What you need to do: Go line by line through the entries below and copy those containing the string "text".

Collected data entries
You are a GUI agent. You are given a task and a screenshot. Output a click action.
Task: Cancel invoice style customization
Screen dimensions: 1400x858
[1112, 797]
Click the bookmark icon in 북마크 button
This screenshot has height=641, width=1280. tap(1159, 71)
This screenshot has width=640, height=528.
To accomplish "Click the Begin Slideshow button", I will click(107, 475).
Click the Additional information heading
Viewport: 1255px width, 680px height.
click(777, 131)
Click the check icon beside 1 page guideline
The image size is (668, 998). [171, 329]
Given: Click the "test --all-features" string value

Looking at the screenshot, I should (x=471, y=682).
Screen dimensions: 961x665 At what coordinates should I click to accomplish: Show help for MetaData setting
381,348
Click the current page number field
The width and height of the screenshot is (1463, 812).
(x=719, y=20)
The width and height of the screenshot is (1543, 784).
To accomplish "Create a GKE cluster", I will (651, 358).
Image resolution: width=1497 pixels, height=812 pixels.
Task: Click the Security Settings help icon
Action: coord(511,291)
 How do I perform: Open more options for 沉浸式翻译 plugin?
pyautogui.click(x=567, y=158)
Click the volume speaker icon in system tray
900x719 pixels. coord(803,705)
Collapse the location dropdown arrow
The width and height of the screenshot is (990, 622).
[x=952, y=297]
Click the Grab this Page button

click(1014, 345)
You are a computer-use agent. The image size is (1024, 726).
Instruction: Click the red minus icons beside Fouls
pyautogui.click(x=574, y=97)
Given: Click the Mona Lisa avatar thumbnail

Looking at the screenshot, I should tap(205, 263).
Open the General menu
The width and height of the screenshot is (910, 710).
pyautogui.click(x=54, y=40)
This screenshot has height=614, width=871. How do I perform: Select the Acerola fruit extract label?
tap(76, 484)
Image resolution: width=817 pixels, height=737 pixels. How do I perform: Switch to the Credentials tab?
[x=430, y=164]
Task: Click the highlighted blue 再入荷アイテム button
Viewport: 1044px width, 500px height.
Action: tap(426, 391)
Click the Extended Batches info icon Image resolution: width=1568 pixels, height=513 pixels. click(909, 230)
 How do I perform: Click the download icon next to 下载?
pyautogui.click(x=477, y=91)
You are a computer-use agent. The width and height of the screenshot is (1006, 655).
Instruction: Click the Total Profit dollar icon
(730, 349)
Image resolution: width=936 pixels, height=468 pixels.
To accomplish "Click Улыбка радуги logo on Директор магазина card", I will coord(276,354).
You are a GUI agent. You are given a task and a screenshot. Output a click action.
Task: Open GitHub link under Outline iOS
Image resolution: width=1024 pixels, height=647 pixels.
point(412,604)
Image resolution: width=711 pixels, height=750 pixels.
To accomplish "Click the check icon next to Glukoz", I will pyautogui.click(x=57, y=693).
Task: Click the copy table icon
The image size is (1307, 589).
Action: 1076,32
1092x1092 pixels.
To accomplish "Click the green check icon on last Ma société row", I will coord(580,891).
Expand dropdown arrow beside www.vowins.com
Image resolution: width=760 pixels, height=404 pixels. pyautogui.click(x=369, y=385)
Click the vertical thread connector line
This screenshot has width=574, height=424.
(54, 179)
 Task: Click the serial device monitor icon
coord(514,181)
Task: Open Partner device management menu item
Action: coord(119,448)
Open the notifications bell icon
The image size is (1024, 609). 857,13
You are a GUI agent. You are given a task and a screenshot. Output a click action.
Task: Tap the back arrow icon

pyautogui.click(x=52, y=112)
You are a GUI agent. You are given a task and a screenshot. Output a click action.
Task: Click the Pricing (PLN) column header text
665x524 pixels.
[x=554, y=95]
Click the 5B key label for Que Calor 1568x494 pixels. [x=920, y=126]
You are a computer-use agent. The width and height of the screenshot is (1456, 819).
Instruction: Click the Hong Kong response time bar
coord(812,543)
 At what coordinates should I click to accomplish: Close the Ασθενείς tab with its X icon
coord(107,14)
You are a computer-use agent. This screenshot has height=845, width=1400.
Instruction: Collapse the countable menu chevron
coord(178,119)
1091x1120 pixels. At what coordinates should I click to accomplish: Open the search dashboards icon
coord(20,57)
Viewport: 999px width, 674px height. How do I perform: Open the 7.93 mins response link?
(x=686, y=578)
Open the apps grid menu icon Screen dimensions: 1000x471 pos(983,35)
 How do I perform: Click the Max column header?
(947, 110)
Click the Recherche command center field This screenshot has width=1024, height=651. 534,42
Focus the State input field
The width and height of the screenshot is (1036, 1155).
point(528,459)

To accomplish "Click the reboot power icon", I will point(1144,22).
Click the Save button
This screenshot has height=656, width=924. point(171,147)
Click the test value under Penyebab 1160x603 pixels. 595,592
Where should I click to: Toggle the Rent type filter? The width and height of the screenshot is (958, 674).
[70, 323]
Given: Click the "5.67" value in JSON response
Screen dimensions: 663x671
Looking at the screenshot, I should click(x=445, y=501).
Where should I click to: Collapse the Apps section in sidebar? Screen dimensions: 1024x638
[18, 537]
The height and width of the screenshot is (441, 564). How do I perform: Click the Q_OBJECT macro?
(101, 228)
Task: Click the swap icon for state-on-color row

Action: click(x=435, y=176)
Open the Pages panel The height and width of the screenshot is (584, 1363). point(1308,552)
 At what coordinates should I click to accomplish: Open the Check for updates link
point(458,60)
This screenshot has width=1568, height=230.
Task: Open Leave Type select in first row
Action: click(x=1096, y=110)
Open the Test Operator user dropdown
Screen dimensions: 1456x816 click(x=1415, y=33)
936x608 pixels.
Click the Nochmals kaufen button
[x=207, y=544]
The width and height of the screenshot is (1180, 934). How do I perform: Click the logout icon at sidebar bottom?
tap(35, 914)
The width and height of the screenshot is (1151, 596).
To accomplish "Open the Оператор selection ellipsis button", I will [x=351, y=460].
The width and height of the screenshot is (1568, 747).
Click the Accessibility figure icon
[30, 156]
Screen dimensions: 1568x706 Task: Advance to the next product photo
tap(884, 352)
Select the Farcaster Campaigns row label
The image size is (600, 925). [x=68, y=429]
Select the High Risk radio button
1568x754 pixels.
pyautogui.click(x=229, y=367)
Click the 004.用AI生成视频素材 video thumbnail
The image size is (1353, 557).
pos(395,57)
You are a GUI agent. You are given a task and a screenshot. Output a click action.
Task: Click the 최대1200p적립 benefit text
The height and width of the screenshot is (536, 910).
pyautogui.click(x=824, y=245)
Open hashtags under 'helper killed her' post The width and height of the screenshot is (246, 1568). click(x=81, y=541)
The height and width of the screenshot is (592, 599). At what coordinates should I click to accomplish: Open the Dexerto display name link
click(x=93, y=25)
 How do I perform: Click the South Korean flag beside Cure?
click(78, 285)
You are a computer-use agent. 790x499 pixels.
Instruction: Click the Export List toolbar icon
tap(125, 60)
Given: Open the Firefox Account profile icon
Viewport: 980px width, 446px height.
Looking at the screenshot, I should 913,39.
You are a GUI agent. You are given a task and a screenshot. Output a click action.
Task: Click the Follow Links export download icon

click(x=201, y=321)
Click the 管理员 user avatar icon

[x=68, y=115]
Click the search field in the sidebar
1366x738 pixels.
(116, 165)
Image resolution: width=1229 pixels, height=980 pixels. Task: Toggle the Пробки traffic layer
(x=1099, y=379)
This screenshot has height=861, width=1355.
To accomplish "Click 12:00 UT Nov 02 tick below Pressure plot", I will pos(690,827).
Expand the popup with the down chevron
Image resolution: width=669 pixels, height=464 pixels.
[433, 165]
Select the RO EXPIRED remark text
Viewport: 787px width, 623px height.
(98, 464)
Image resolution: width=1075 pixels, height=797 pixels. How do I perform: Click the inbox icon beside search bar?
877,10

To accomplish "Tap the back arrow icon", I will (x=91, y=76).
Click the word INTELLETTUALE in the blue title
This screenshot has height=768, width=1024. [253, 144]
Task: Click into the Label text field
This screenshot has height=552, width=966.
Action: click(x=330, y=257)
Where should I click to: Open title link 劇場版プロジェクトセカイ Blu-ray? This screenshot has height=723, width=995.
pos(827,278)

Output of the task:
Task: Click the Pricing (PLN) column header text
Task: Click the 최대1200p적립 benefit text
Select the RO EXPIRED remark text
Task: Click into the Label text field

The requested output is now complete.